Start of DATA PROVIDED

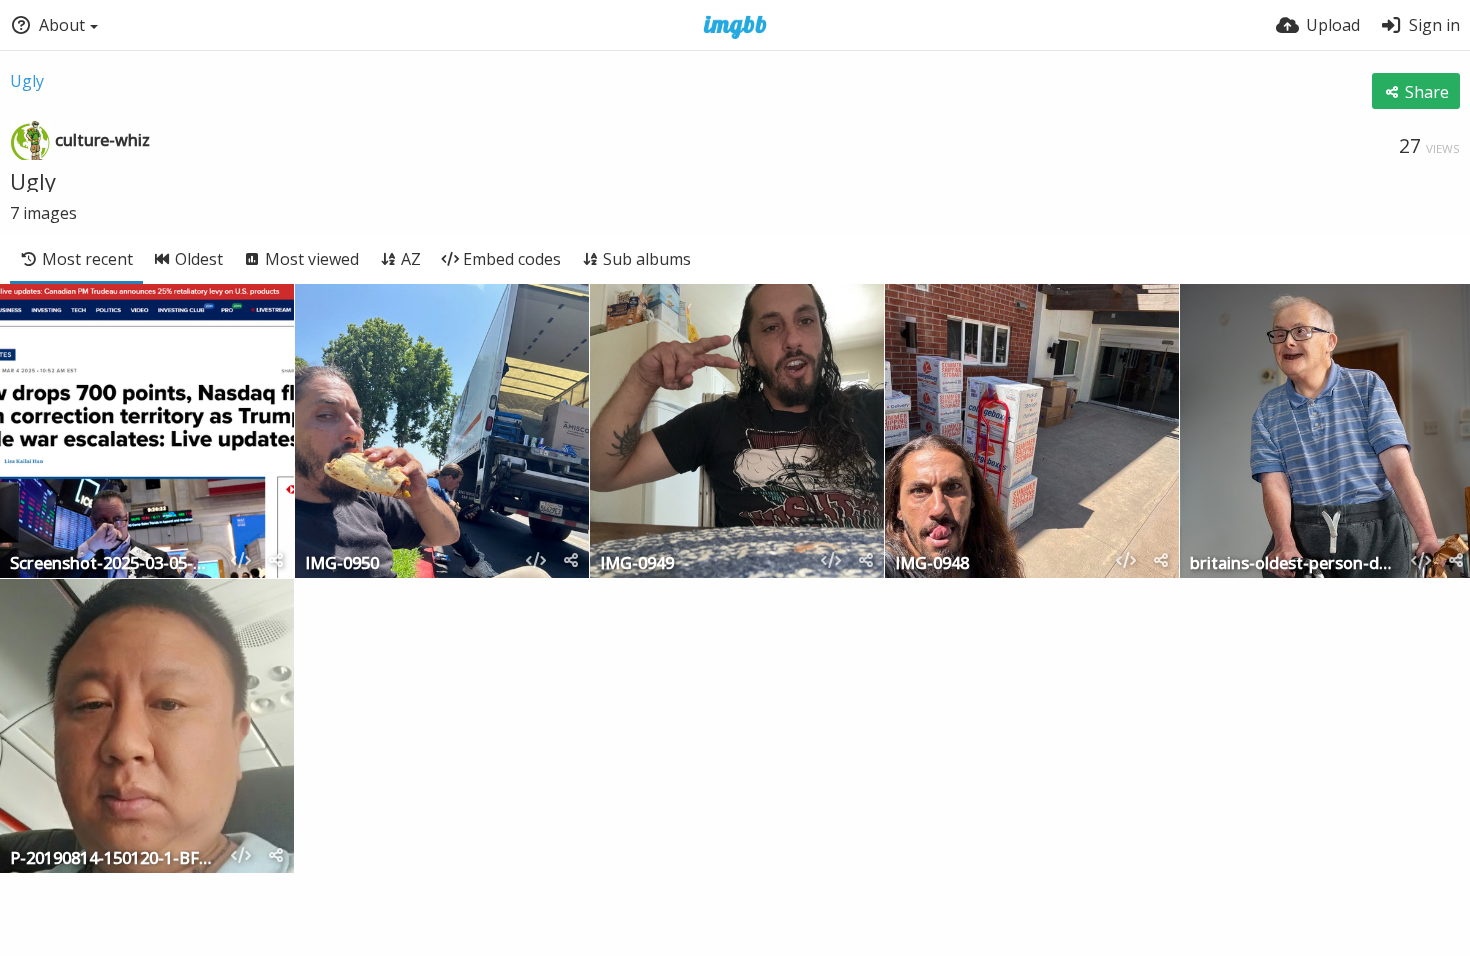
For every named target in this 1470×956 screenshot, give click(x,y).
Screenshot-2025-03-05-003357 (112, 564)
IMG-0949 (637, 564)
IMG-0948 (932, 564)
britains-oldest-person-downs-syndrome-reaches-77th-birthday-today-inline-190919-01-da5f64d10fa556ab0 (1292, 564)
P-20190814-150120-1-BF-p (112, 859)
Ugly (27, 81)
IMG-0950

End of DATA PROVIDED

• _WHAT IS NEEDED_
Write out exactly the lines from the line with "Screenshot-2025-03-05-003357 (112, 564)" to the close of the listing above, including both of those lines.

• _REPLY_
Screenshot-2025-03-05-003357 (112, 564)
IMG-0949 (637, 564)
IMG-0948 (932, 564)
britains-oldest-person-downs-syndrome-reaches-77th-birthday-today-inline-190919-01-da5f64d10fa556ab0 (1292, 564)
P-20190814-150120-1-BF-p (112, 859)
Ugly (27, 81)
IMG-0950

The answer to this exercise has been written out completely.